A stalwart of UNC’s history department, Mathews was a leading scholar of religion in the American South. He was a treasured mentor who taught students to listen closely to all voices from the past. A careful and compassionate student of Southern evangelicalism, Mathews showed how this faith of the 18th-century disinherited continued to comfort and inspire an enduring congregation of Southerners, from common folk to slaveholding patriarchs. He then described how white Southern evangelicals embraced racism while Black ones resisted and survived it. Over time, both became part of the South’s cultural bedrock while fostering such diverse descendants as the Civil Rights Movement and Christian nationalism.

Mathews pursued these themes in a series of profound books. He began with Slavery and Methodism: A Chapter in American Morality, 1780–1845 (Princeton Univ. Press, 1965), which traced the Methodist struggle over slavery from the circuit riders’ earliest criticisms to the birth of the proslavery Methodist Episcopal Church, South. Building on this work, Mathews devoted his second and best-known book, Religion in the Old South (Univ. of Chicago Press, 1977), to an ambitious interpretation of evangelicalism, the Old South’s dominant religious idiom. He argued that evangelicals first promised spiritual—not temporal—liberty to the outcasts of Southern society and grew by expanding that promise to ever-higher social ranks. When success confronted evangelicals with the evils of slavery, they shrank from a frontal attack. Instead, they befriended slaveholders to gain access to their captive Black audiences and to sanctify slavery by seeking their conversion. Ironically, these efforts led not to a purely submissive Black church but to a flexible, strategic movement that salved wounds when necessary and resisted oppression when possible. For Mathews, Southern white and Black churches were not opposites but co-heirs of a strained cultural complex that mingled white conservatism and Black radicalism.

Co-authored with his then-wife, Jane Sherron De Hart, Mathews’s next book probed the 20th century. The new interpretive framework of Sex, Gender, and the Politics of ERA (Oxford Univ. Press, 1990) used the example of North Carolina to show how religion, gender, and culture intersected to revolutionize American politics, transforming apolitical evangelicals into the New Right.

After editing a wide-ranging collection of essays and receiving an impressive Festschrift, which together demonstrated the breadth and maturity he brought to his field, Mathews closed his career with At the Altar of Lynching (Cambridge Univ. Press, 2017). Mathews’s darkest book grappled with a legacy of lynching in his own family to explore how the most passionate voices of Southern evangelicalism could belie their claims of spiritual liberation with blood sacrifice on the “altar of lynching.” In a work that pained him deeply, Mathews left us a striking testament to intellectual courage and physical determination.

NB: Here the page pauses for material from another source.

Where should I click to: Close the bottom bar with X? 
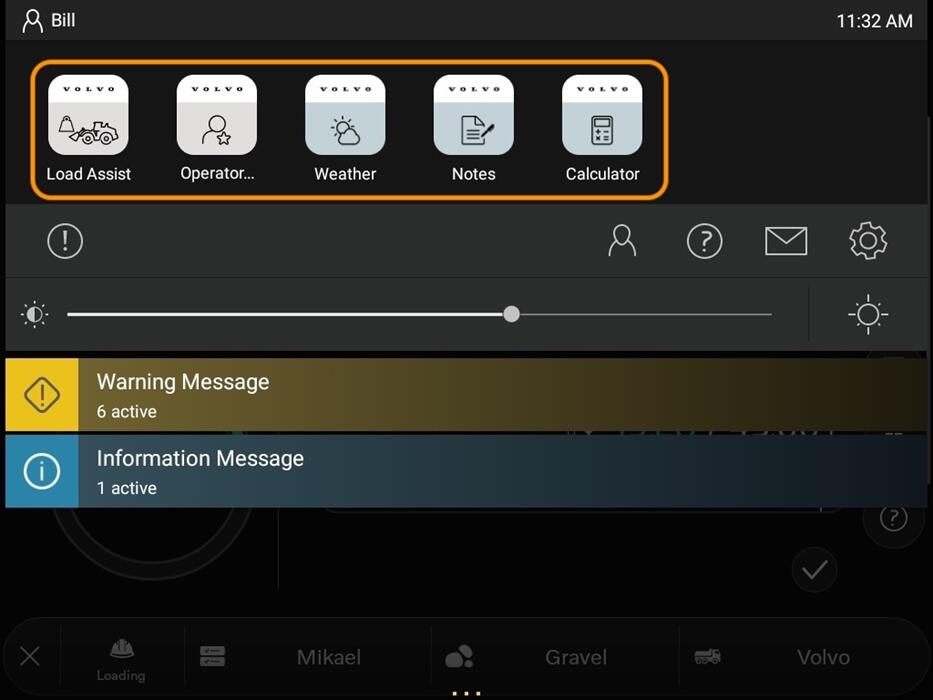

Mathews was married twice. De Hart made her distinguished career on the faculties of the University of North Carolina at Greensboro and the University of California, Santa Barbara. Elizabeth F. (Betsy) Buford was a dedicated public historian who served as director of the North Carolina Museum of History and director of the Division of State History Museums. Sadly, she and Mathews’s beloved sister, Alice, both predeceased him. He is survived by numerous nieces and nephews.

Directing 24 completed dissertations, Donald G. Mathews left his greatest mark on students and readers. The editors of his Festschrift, Regina D. Sullivan and Monte Harrell Hampton, may have spoken for all of them when they honored Mathews’s “compelling but rare combination of sensitivity and skepticism” and his “refusal to dismiss those dimensions of the past that do not yield readily to the expectations and moral framework of present academic discourse.” May all of us follow that good example.